*** Records for this exercise
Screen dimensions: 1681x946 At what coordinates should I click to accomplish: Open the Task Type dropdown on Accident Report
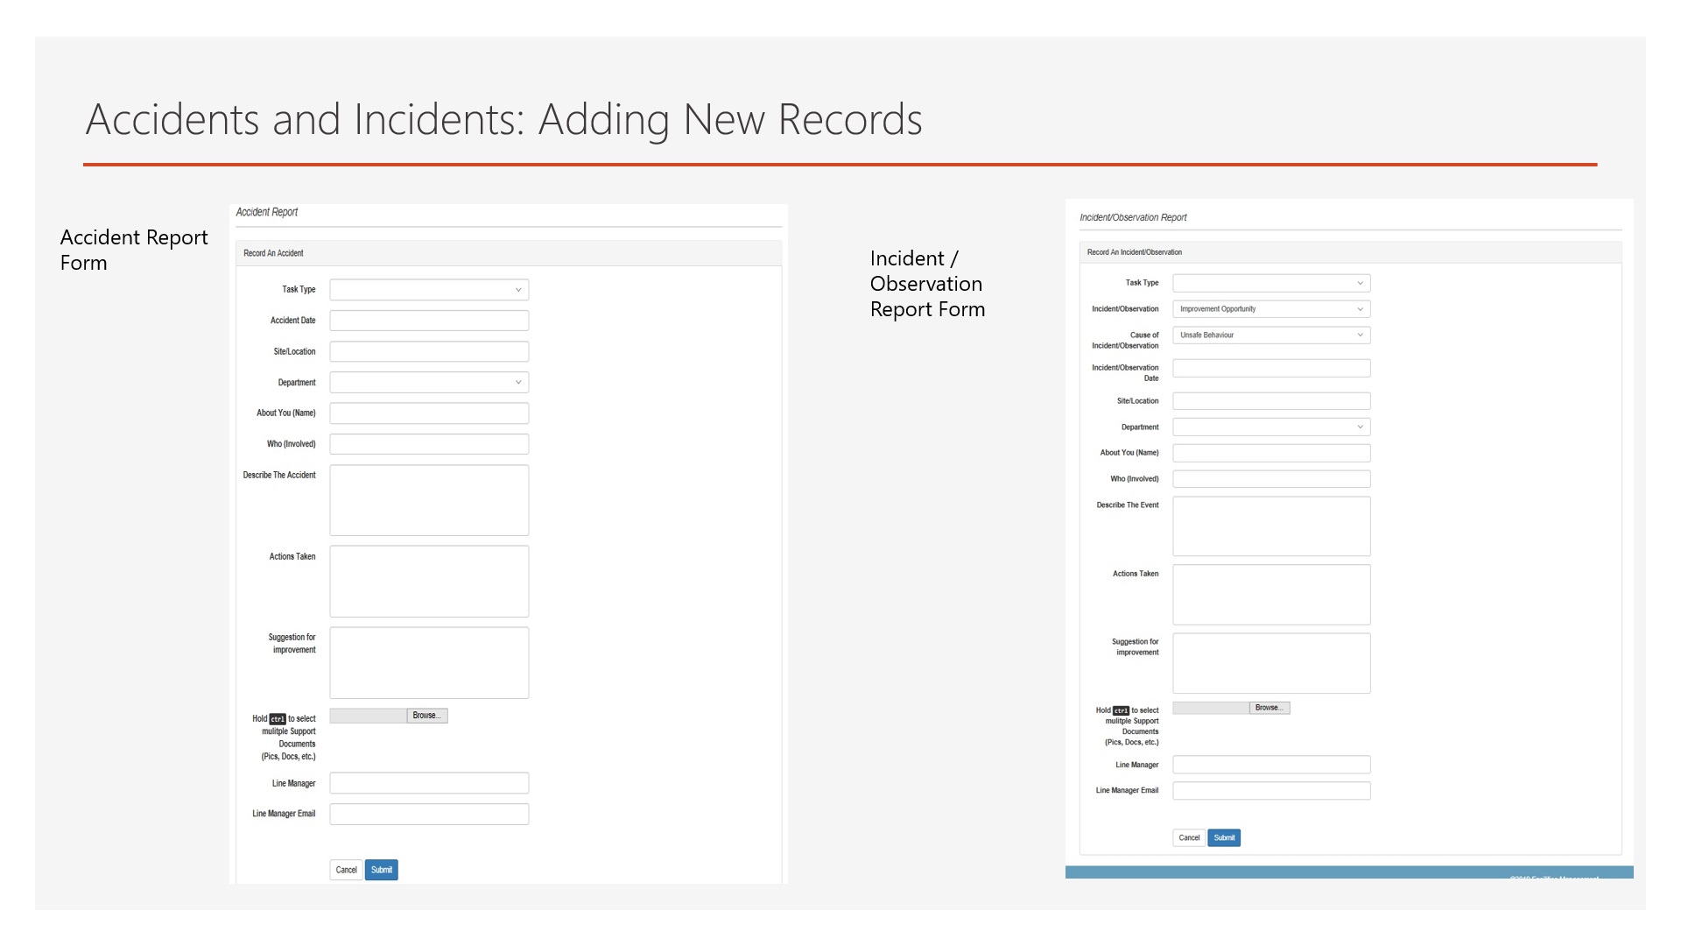[x=428, y=289]
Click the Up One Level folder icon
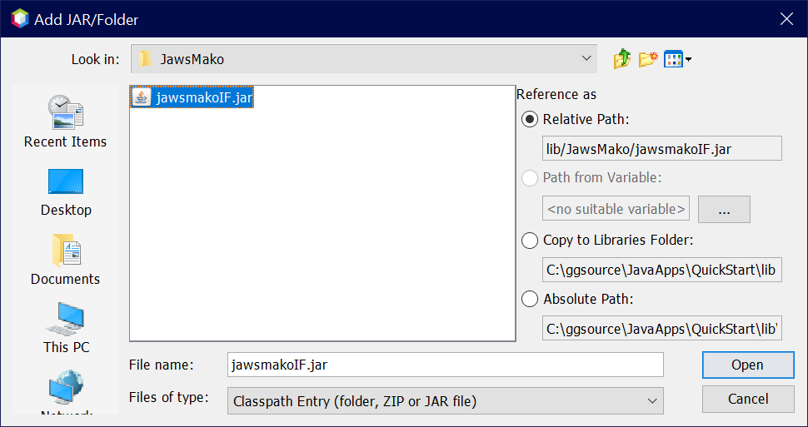Image resolution: width=808 pixels, height=427 pixels. pyautogui.click(x=622, y=59)
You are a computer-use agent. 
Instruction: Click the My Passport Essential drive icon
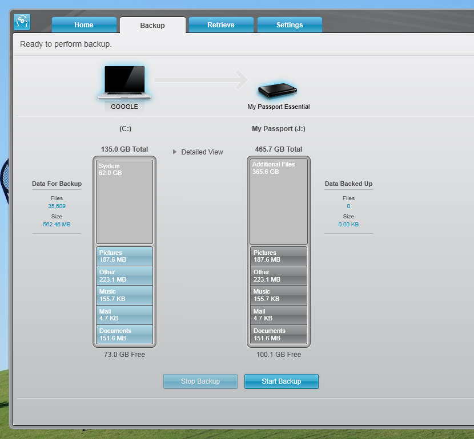click(x=278, y=90)
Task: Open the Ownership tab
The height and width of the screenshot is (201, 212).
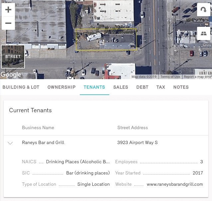Action: 61,87
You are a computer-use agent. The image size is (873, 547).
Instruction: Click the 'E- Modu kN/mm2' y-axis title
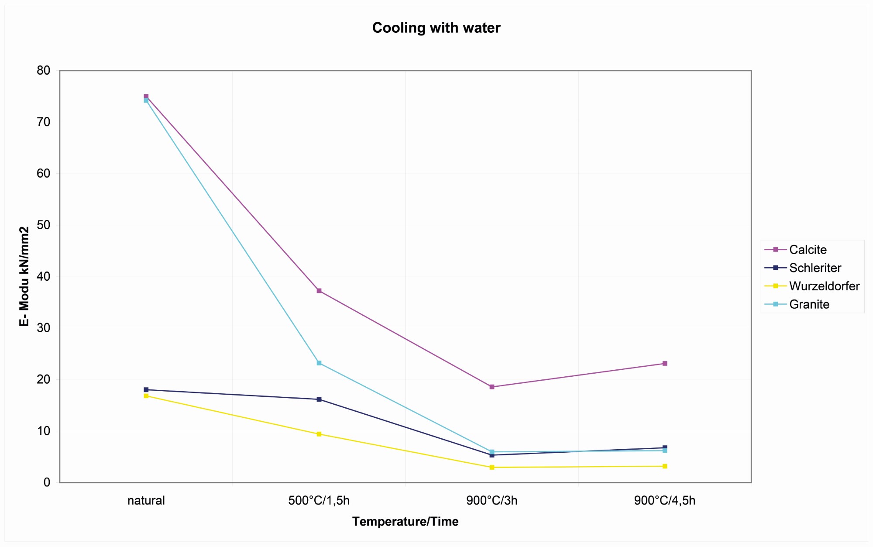(x=24, y=276)
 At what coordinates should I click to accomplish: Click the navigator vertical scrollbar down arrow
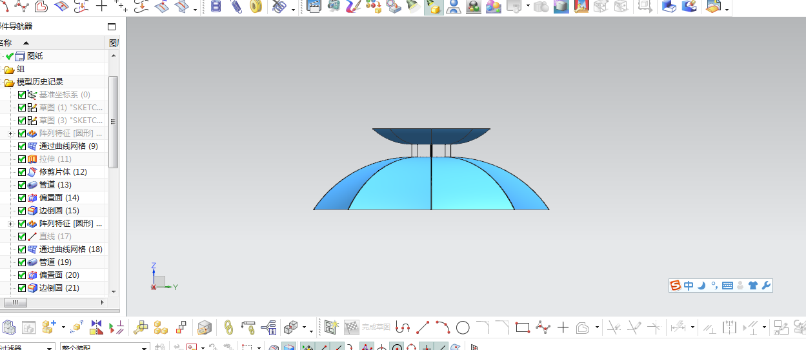[114, 291]
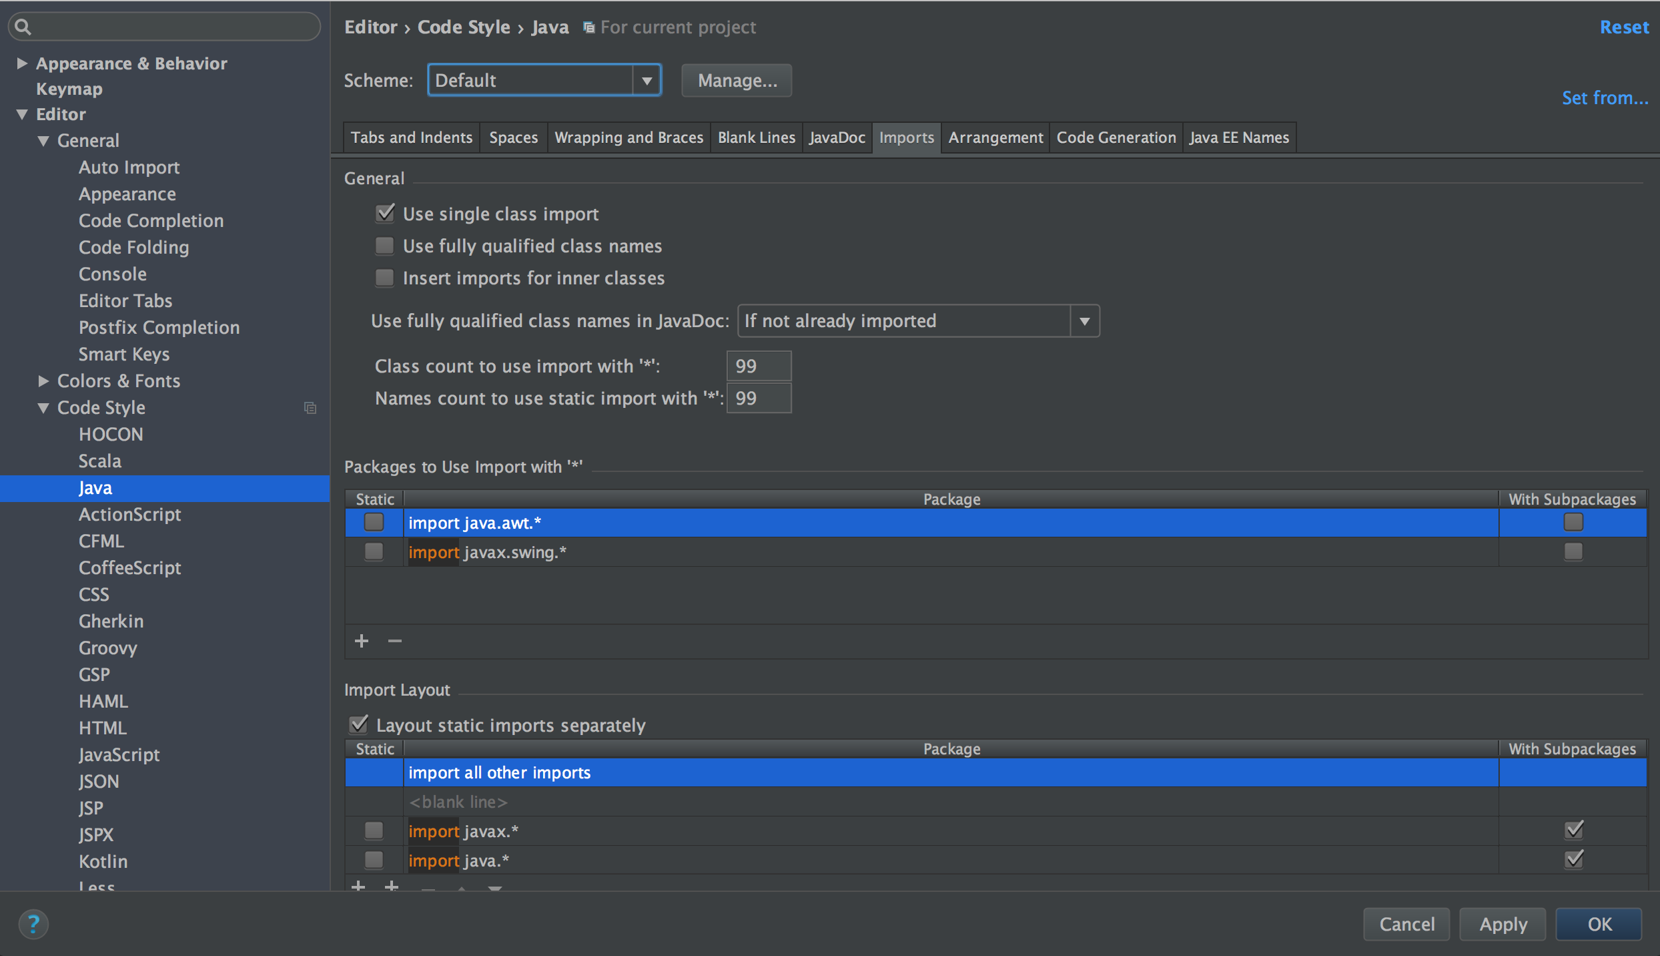Viewport: 1660px width, 956px height.
Task: Click Class count to use import field
Action: pos(758,366)
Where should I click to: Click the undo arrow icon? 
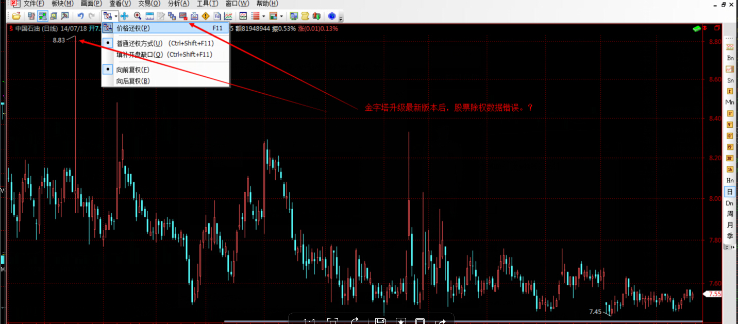tap(80, 16)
******
Please scale the data from the start through the line that contains "click(x=278, y=90)", repeating every line, requests included. Multiply each number in the answers, both click coordinates and image dimensions, by 2.2 and round to whole numbers with halves rounded up, leave the pictures out, and give only these lines.

Screen dimensions: 1681x946 At what coordinates should I click to accomplish: Open the Task Type dropdown on Accident Report
[x=942, y=636]
Click the Up One Level folder icon
Image resolution: width=1778 pixels, height=939 pixels. pyautogui.click(x=1368, y=130)
You are a computer-use agent. 
Instruction: Click the My Passport Essential drive icon
click(x=612, y=198)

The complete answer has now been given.